Henry Ford: The concept of simplicity:
Henry Ford, the founding father of the Ford company once said, “Our clothing, our food, our household furnishings¾all could be much simpler than they now are and at the same time be better-looking.” These were said almost a century ago, before Ford introduced the T-model which made cars available for all. Today, I am going to revive this concept by emphasizing the importance of simplicity and downsizing in management. The basic concept that we are going to deal with is known as the 80/20 principle.
When Ford called for simplicity, he meant that production should be simple, that management should be simple and that selling should be simple. By taking simplicity as a business strategy, costs are going to drop seriously, and eventually, prices can be reduced, sales increased, customers satisfied and profits achieved. Therefore, complexity is always costly, not only in terms of overhead costs and variable costs, but also in terms of hidden costs that appear when it is too late to handle them.
An example of complexity is when a company produces hundreds of product lines, many of which are not profitable, but rather, costly and complicated, but without any real added value to the company. Today, many companies are realizing this reality and so, they are following a simple rule “If your eye offends you, pluck it out!” This means that it is useless to keep business lines that are causing loss or that are not yielding profit to the organization.
The alternative to complexity is simplicity. Simplicity as many are defining it today is known as the 80/20 principle. To illustrate, in most industries, it has been found out that 20% of all customers are responsible for 80% of the sales and profits. At the same time, 20% of the operations in a company are responsible for 80% of the value.

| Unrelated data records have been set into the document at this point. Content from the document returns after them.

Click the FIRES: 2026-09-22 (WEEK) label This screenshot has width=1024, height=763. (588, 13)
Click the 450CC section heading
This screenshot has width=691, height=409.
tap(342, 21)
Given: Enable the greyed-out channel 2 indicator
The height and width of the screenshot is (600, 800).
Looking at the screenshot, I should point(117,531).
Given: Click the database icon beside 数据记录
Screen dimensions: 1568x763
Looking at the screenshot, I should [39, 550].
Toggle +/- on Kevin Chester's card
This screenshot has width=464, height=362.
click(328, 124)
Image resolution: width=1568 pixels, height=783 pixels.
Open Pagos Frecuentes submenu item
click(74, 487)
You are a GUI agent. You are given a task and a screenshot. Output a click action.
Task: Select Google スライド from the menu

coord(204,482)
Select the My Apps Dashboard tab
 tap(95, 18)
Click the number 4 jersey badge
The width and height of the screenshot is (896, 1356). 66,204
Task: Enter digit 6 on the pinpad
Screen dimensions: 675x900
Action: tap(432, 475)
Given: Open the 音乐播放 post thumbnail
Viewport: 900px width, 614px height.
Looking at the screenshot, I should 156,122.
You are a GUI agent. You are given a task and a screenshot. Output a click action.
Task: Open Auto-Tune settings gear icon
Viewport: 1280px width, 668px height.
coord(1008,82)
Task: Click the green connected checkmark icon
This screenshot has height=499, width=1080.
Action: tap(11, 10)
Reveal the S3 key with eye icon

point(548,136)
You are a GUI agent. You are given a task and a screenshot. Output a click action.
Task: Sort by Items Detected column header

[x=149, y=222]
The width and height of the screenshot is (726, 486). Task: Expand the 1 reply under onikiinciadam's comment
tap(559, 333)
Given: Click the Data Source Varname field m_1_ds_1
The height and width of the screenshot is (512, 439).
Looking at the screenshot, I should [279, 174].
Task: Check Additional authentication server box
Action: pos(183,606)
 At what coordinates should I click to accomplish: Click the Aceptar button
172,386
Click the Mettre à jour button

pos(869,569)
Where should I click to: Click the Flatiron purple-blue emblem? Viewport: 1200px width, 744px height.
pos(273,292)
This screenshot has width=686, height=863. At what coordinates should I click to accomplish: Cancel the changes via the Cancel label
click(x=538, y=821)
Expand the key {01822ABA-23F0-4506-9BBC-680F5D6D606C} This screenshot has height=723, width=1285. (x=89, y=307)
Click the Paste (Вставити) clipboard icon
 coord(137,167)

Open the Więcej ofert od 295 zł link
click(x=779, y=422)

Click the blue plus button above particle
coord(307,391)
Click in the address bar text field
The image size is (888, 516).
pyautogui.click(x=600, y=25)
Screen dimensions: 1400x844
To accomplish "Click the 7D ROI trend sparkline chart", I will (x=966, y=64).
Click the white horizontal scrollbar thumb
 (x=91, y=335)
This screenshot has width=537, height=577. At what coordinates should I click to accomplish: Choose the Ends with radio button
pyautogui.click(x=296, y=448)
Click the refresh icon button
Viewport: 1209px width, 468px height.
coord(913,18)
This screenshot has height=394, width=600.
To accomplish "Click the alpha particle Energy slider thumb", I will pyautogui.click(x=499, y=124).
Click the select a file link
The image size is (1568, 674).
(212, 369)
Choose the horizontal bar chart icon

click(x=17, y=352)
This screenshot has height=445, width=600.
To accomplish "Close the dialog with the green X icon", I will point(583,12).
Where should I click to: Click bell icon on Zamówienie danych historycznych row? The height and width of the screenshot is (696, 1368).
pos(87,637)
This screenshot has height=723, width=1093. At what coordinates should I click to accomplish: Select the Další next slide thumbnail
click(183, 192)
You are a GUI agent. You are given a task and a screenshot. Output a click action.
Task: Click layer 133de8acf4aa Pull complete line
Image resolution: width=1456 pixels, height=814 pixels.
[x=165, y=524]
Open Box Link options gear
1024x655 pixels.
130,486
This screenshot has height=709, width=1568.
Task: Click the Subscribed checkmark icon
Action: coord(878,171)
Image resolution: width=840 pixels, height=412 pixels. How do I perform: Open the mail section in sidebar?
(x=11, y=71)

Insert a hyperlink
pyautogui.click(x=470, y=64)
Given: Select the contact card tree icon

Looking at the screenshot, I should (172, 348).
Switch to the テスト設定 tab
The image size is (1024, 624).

When researchers discovered this fact, they also found out that they had not discovered something new. This was how business was run for hundreds of years. But if we apply this principle today, it will have major impacts on business strategy and perspective. According to the customer-led approach, if a company has one thousand customers, then it has to serve one thousand kings. But according to the 80/20 principle, the company will only have to treat 200 of its customers as kings.
This completely changes the concepts of market share and business operations. The real market share is the core market share, that is, the customers who are generating the real profits for the company, not just any customer. The principle does not call for ignoring 80% of customers, but rather, it calls for giving the special treatment and the concentration of efforts on the 20% rather than on the 80%.
The 80/20 principle does not only apply to the other operations in any business. It stipulates that 20% of the people in an organization are doing 80% of the work, that 20% of the salespeople are generating 80% of the sales, that 20% of the inputs are resulting in 80% of the output, and that 20% of the products are yielding 80% of the company’s sales and profits.
In its essence, this principle is calling for simpler and better performance. It is no use to serve 1000 customers when you cannot serve them all properly. It is no use hiring 1000 people when you can achieve better results hiring 200 or 300 or 500.
The 80/20 Principle and its uses:
We have to be aware of something very important, however. The 80/20 does not mean that we have to stick to this ratio of 80% and 20%. Each company has a different ratio. In some companies, only 2% of their customers are responsible for 90% of sales and profits whereas in others, a 50-50 ratio is more realistic. The idea is that business will do better if they go simpler. Therefore, whenever we talk of the 80/20 principle, we should not think of 80% and 20% as concrete figures, but rather, as an idea, as a perspective and as a strategy.
There are several top business uses of the 80/20 principle.
- Decision making and analysis: So many decisions are made all the time, and so much analysis is carried out. For example, financial institutions that deal in stocks and bonds invest heavily in analysis although they are aware that they do not need as much as that. It would be more efficient and less costly for them to set analysis at an efficient level since no matter how much they invest in analysis, they are still achieving the same results. At the same time, expenses of consultation and decision making should only be focused on those important decisions that are vital for the organization.
- Inventory Management: Companies should stop having high inventories. Rather, they should manage their inventories such that investment will only be focused on the high selling and profitable items.
- Project Management: businesses should downsize their operations. They should get rid of those many operations which are useless or unprofitable, and instead, concentrate on the few operations and projects that yield 80% of the company’s revenues and profits.
- Negotiation: The principle is also applicable to negotiation and bargaining. For example, the negotiator should have as many points to deal with as possible, but his concentration should be focused on winning only the 20% core points which result in his victory in the end.
Other applications of the principle include other vital operations in any business such as strategy, quality, cost reduction, service improvement, marketing, selling, information technology and many others.
So what is the logic behind the principle? As it has become obvious to us, this principle aims at putting business back on the track of simplicity. The originator of this principle, Henry Ford, contributed to the revolutionizing the industrial world, and it was this principle in the first place that made business simpler and thus, products such as cars available to all. Today, businesses are realizing that this principle is indispensable for better performance, higher efficiency and more impressive service and quality. However, we can all see why this principle will face a lot of resistance, especially from managers. The principle simply says that many managers are actually not doing anything at all, and therefore, applying this principle implies that they will become jobless. This principle gives many managers one choice: either to perform better and higher, or to lose their jobs. No wonder many like it but many more don’t.